● **Alıştırma Yönergesi**
Aşağıdaki simülasyon konulu yazıda "Tüm bu anlatıların" sözcükleriyle başlayıp "Ama sen varsın." sözcüklerine kadar uzanan her şeyi hiçbir değişiklik yapmadan aynen yazıya aktarın.

● **Belge Bölümü**
- - -
Bu arada eğer kitabı okumak isterseniz kitabın adı: Androidler Elektrikli Koyunlar Düşler mi? Şimdi Yukarıda yazdığımız şeyleri tekrardan irdeleyecek olursak elbette bunlar Paranoyak Şizofreni hastası olan bir adamın hezeyanları. PKD (Philip K. Dick) yazar ve aynı zamanda Şizofreni Hastası. Söylediği bazı şeyler gerçekten de hastalıklı bir zihinden çıktığı belli olan sözler ve konseptler. Ama yine de durup bir düşünürseniz: Hayır canım bu kadarı da gerçek olamaz diyebilecek şeyler değiller. Şu anda Chat GPT 4.0 Hakkında konuşuyoruz. Bilgisayarlar zaten insanları geçmişti, Şimdiyse zekaya sahip oldular, gelecekte kim bilir neler olacak kim bilir? Terminator gerçek olabilir mi? Konuyu fazla dağıtmayalım da asıl noktaya gelelim: Evet biz biz olduğumuzu nereden biliyoruz? Biz kimiz? Biz gerçekten var olduğumuzu nereden biliyoruz? Belki de şu anda hepimiz bir simülasyonun içinde her şeyi gerçek zannetmeye programlanmış halde zavallı bir biçimde yaşıyoruzdur. İşte karşınızda yeni dinimiz: Simülasyon dini. Tıpkı dinlerin dediği gibi: Hiçbir şey gerçek değil, aslında gerçek olan şey öbür dünya, öldüğümüzde öbür dünyaya gideceğiz ve mutlu olacağız. Ama bu dinde öbür dünya diye bir şey yok. Sadece kodlar var. Aslında öbür dünya diye bir şey var. Bizim yaratıcımız da orada. Şu anda bizi izliyor. Bir deney yapıyor. Tek sorun öldükten sonra hepimiz silineceğiz.
Tüm bu anlatıların tek bir ortak noktası var: Biz insanlar olarak dünyanın merkezine kendimizi koyuyoruz. Bu yüzden sürekli bir şeylerin bizim için özel olduğuna, özel büyük bir anlam olduğuna her şeyin çok önemli olduğuna inanmak istiyoruz. Bu noktada da hata yapıyoruz işte. Bazen bazı şeylerin tesadüf olduğunu kabul etmemiz gerek. Evet kim olduğumuzu öğrenmek önemli. Kendimizi tanımalıyız. Ama şunu da unutmamız gerekiyor. Kim olursan ol bu evren senin için özel olarak dizayn edilip yaratılmış kusursuz işleyen saat gibi bir şey değil. Bir şekilde oraya geldin sen sadece. Şimdi yapman gereken kendini keşfetmek, işleri kolaylaştırmak ve eğlenmene bakmak. Tanrı belki seni sevmiyor olabilir, Belki tanrı bile yoktur. Ama sen varsın.
- - -
● **Sağlanan Liste**
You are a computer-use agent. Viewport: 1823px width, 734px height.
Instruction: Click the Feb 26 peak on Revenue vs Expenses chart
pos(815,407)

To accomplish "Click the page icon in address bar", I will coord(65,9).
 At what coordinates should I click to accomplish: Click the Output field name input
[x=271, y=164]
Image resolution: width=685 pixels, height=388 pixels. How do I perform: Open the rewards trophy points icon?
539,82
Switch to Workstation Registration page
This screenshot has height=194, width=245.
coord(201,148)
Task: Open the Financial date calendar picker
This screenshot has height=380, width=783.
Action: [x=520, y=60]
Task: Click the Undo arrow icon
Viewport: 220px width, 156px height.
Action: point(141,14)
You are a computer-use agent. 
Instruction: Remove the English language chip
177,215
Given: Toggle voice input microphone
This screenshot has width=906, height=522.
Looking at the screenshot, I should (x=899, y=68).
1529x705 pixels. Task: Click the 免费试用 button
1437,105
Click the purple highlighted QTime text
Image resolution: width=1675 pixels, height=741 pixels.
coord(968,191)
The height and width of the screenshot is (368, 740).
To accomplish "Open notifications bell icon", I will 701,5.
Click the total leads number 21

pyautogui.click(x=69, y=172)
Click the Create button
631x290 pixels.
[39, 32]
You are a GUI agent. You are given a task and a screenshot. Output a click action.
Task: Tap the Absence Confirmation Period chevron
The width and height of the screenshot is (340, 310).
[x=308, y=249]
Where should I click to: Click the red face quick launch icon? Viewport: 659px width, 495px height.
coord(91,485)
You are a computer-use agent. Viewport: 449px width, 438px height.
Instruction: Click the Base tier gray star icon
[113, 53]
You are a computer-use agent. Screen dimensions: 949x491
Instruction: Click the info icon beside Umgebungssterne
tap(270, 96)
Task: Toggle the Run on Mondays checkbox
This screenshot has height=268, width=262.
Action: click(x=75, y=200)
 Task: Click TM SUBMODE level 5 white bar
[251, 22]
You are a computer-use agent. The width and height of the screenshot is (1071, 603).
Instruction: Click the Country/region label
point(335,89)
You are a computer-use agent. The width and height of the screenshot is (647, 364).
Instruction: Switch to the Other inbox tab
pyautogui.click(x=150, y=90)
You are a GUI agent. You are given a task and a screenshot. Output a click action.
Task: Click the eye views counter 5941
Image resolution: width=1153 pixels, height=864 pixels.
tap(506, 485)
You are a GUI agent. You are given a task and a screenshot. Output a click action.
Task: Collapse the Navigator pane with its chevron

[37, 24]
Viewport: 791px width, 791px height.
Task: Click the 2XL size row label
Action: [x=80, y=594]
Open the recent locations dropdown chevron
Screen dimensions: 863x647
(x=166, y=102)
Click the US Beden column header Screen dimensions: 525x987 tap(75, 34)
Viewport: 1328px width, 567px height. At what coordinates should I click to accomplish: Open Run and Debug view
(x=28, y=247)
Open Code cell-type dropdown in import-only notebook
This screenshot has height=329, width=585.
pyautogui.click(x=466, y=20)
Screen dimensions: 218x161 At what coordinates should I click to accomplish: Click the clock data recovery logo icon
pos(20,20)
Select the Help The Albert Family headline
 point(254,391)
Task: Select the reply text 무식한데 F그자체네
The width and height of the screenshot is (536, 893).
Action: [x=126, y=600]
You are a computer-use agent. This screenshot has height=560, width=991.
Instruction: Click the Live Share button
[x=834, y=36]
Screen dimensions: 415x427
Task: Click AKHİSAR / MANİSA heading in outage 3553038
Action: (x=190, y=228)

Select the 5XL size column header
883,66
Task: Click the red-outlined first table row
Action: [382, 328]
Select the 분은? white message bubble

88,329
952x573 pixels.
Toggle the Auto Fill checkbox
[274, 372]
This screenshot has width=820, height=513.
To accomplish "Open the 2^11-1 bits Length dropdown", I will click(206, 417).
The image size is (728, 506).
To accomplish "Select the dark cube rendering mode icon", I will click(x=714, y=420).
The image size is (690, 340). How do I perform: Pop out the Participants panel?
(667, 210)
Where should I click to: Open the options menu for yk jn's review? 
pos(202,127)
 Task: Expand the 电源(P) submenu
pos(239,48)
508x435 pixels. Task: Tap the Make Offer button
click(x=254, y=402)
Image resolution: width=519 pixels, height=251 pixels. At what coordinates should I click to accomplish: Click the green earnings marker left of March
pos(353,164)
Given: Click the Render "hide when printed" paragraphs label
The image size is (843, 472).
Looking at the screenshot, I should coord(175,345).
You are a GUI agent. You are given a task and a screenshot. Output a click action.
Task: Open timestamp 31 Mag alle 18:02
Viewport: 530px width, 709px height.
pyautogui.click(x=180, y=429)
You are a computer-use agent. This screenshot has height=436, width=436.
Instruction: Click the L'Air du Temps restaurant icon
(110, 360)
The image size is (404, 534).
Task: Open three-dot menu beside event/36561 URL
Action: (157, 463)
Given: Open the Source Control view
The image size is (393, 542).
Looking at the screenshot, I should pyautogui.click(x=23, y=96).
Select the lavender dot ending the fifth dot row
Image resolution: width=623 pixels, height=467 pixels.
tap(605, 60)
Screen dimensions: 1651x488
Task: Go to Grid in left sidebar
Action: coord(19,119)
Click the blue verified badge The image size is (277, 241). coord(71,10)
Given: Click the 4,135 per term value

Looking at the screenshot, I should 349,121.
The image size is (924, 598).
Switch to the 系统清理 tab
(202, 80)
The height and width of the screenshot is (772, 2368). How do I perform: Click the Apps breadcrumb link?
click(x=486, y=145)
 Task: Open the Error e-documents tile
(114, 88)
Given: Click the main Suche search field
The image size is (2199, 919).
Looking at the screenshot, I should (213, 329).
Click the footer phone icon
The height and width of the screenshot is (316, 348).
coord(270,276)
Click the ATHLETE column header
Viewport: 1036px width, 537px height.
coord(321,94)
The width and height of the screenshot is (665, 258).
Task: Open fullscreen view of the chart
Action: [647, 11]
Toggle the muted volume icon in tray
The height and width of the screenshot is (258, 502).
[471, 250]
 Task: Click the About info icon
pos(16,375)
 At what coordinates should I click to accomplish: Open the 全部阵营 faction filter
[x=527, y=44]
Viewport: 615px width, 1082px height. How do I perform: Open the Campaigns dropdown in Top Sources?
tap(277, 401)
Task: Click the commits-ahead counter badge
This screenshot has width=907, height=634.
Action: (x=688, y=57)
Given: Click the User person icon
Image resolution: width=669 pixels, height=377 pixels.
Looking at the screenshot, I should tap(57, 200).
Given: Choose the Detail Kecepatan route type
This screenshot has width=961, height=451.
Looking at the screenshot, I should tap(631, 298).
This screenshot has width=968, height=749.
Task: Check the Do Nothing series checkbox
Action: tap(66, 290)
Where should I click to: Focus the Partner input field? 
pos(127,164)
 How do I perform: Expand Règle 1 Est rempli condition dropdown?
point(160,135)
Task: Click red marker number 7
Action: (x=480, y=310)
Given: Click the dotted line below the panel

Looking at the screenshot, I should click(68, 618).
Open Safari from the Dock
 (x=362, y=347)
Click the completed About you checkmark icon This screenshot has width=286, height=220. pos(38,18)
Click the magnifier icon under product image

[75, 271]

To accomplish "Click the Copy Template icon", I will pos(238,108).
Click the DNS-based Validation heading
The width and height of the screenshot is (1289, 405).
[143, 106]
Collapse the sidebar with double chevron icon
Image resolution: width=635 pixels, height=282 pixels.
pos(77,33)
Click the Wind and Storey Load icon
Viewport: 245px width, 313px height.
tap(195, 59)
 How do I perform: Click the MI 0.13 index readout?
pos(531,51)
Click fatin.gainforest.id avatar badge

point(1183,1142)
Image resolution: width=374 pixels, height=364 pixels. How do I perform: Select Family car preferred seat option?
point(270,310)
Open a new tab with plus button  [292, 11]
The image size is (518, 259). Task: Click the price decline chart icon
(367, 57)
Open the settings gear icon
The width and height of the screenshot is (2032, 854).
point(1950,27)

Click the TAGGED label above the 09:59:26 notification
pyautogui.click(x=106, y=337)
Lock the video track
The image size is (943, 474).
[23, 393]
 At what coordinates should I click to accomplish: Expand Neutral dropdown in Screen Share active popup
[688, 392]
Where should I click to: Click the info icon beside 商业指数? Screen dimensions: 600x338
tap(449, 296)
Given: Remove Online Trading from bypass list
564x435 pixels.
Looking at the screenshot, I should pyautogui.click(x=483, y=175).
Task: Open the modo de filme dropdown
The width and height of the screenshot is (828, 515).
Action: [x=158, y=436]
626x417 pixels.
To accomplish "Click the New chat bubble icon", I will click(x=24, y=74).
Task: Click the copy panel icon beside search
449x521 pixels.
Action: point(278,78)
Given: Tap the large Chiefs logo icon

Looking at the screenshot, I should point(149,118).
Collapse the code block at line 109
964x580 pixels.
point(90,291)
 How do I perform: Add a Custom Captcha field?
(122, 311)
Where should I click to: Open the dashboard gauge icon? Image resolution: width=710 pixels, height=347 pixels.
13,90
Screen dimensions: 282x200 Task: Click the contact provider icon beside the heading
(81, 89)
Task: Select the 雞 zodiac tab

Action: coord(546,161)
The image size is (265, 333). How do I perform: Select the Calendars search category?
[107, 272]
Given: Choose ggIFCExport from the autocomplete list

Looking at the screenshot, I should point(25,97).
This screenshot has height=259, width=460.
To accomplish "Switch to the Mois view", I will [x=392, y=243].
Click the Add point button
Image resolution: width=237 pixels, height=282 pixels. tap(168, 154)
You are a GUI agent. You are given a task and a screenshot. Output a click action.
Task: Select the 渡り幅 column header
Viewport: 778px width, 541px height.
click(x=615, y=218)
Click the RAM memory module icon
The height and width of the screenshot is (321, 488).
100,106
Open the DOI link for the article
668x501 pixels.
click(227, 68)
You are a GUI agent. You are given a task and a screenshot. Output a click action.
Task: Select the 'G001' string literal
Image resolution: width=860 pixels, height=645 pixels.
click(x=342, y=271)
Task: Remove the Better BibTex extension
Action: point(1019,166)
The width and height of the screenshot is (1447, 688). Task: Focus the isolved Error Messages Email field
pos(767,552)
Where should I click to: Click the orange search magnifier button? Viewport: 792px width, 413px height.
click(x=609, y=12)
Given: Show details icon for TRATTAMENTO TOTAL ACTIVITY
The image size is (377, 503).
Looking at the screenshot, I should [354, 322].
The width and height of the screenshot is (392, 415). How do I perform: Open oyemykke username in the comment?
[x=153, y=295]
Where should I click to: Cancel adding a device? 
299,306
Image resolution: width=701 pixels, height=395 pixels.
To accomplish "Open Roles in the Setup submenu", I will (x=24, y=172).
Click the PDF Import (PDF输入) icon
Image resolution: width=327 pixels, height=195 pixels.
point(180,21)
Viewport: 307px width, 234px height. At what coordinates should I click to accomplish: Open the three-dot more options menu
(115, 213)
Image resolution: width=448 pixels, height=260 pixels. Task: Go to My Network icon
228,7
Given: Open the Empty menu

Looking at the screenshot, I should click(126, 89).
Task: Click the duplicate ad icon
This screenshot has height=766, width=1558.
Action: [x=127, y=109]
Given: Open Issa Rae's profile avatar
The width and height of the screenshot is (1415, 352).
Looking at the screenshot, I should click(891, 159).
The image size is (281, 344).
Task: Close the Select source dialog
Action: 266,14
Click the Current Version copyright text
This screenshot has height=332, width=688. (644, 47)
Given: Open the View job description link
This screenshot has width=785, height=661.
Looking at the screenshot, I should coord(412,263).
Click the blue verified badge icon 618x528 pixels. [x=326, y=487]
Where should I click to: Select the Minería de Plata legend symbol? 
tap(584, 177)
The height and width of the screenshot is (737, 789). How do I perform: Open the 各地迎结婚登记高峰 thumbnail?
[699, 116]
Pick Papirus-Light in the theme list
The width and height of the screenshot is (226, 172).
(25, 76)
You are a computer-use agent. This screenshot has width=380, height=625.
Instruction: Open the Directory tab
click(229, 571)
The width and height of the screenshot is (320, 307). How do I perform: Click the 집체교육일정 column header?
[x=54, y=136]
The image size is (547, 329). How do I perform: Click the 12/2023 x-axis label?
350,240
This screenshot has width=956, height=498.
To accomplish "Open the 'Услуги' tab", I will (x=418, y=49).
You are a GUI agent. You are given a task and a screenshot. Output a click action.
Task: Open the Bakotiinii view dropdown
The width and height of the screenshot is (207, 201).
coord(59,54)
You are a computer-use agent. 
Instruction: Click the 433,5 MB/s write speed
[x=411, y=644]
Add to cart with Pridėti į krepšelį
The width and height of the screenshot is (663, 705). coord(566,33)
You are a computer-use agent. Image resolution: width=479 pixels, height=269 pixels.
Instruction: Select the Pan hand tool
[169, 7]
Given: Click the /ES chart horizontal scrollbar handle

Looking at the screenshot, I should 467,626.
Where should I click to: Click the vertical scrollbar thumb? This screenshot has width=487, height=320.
- - -
● **Alıştırma Sonucu**
Tüm bu anlatıların tek bir ortak noktası var: Biz insanlar olarak dünyanın merkezine kendimizi koyuyoruz. Bu yüzden sürekli bir şeylerin bizim için özel olduğuna, özel büyük bir anlam olduğuna her şeyin çok önemli olduğuna inanmak istiyoruz. Bu noktada da hata yapıyoruz işte. Bazen bazı şeylerin tesadüf olduğunu kabul etmemiz gerek. Evet kim olduğumuzu öğrenmek önemli. Kendimizi tanımalıyız. Ama şunu da unutmamız gerekiyor. Kim olursan ol bu evren senin için özel olarak dizayn edilip yaratılmış kusursuz işleyen saat gibi bir şey değil. Bir şekilde oraya geldin sen sadece. Şimdi yapman gereken kendini keşfetmek, işleri kolaylaştırmak ve eğlenmene bakmak. Tanrı belki seni sevmiyor olabilir, Belki tanrı bile yoktur. Ama sen varsın.